Common questions submitted through a form sent in President’s Snyder’s email included: “Why wasn’t there an alert sent out right away?”, “When will the investigation results be available?”, “What is happening to the person who pulled this prank?” and “Will anyone in the DPS be held accountable?” Questions pertaining to the investigation, University personnel and student conduct processes were not answered. In terms of when the investigation results will be available, Rebecca Chandler, vice president of human resources, had no definitive response, only that the investigation was underway.
Other concerns included emergency procedures for LMU’s other campus sites, the speed of social media, protocol in the daycare center and the opt-out option of LMU’s safety app, LiveSafe.
“I think the panel was a start,” said Alo Coleman, ASLMU president. “I’m so thankful people shared their experiences. Students are right, [the panel members] weren’t [on campus during the active shooter]. It hurt me, and I know they felt it too, how real the situation was for all of us.”
A test of the LMU emergency response system was conducted Friday morning at 10:00 a.m. and appeared to be successful.
ASLMU also addressed Public Safety’s mishandled, delayed response to the incident on Wednesday in its weekly senate meeting.
Sam Cassidy, a junior film and television production and psychology double major, was in attendance and brought up their idea for a student-run Twitter account to inform students about emergency situations. With the handle @lmu_watchdogs, Cassidy hopes that the account will be a faster way to update students by working with RAs and RDs and keeping the Twitter student-run.
“LMU DPS is allegedly investigating and improving their systems,” Cassidy said. “But while they are doing so, and in the event those systems fail, we now have something more immediate to rely on.”
Cassidy said the way they and other students received information Friday night—through police scanner, social media accounts and messages with friends—gave them the idea for an emergency alert Twitter account. Cassidy explained how they were told several different stories about what the situation was on Friday before they knew what truly happened. They believed if a system such as their Twitter account had been in place, students would have been able to get information from students directly affected and would have caused less confusion and rumors.
“[The Department of Public Safety] didn’t do their job in this case, but [neither did] RAs, RDs … library staff,” Luca Basilone, speaker of the senate and junior entrepreneurship major, said. “Moving forward, what we were discussing is how can we integrate all of these different areas on campus and make sure that we are aware of what happened.”
Other plans ASLMU discussed in the future were zoning areas around campus that are the safest to be if there is a threat, which included University Hall, the Habit and the library. Additionally, the availability of SPS resources were brought up, as students have complained about the difficulty they’ve experienced in receiving adequate, timely help.

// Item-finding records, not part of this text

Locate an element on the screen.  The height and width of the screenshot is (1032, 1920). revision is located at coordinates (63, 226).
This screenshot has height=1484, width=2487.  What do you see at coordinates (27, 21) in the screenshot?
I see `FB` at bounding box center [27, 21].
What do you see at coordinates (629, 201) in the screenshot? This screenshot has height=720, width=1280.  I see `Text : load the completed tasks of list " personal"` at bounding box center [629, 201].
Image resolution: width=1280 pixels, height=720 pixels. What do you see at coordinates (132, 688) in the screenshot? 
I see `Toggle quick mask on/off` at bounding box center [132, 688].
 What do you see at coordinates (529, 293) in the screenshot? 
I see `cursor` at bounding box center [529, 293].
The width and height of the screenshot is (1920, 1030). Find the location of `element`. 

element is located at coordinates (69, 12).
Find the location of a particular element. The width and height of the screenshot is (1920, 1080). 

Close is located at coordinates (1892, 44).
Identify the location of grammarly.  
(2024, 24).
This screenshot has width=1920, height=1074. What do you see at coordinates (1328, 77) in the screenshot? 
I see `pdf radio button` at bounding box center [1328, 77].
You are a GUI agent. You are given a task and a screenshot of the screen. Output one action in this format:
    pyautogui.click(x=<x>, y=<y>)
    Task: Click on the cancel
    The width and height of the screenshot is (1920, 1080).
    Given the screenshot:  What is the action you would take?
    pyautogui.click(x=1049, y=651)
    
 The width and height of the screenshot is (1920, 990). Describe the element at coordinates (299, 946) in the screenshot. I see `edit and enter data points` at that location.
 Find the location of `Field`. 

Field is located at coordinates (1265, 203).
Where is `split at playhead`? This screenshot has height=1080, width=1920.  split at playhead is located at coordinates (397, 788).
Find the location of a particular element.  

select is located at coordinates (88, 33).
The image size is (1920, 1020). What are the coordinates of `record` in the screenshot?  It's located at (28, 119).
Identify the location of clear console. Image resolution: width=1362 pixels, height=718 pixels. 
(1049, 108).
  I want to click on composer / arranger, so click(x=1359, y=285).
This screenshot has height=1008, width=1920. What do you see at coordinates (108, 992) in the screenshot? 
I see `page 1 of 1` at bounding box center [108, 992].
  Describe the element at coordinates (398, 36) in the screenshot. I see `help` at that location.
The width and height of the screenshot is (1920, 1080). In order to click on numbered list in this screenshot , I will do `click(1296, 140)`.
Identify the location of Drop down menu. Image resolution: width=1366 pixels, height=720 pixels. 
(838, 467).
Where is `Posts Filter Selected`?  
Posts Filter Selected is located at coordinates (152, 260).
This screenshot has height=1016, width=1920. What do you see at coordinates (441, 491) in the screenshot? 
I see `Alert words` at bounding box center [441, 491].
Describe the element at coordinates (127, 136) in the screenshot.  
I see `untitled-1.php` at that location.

“This is going to be a long-term journey. It’s going to take time and it's going to take teamwork,” Brenda Quintanilla, ASLMU vice president, said. “We have a brainstorm of action steps, but we don’t know how realistic they are.”
To watch the full video of the town hall, click here.
“It was tough because we don’t have a lot of answers,” Thomas Poon, vice president and provost, said. “But what I got from this panel was so many different avenues that we have to explore … What was brought to light is going to be so helpful to us.”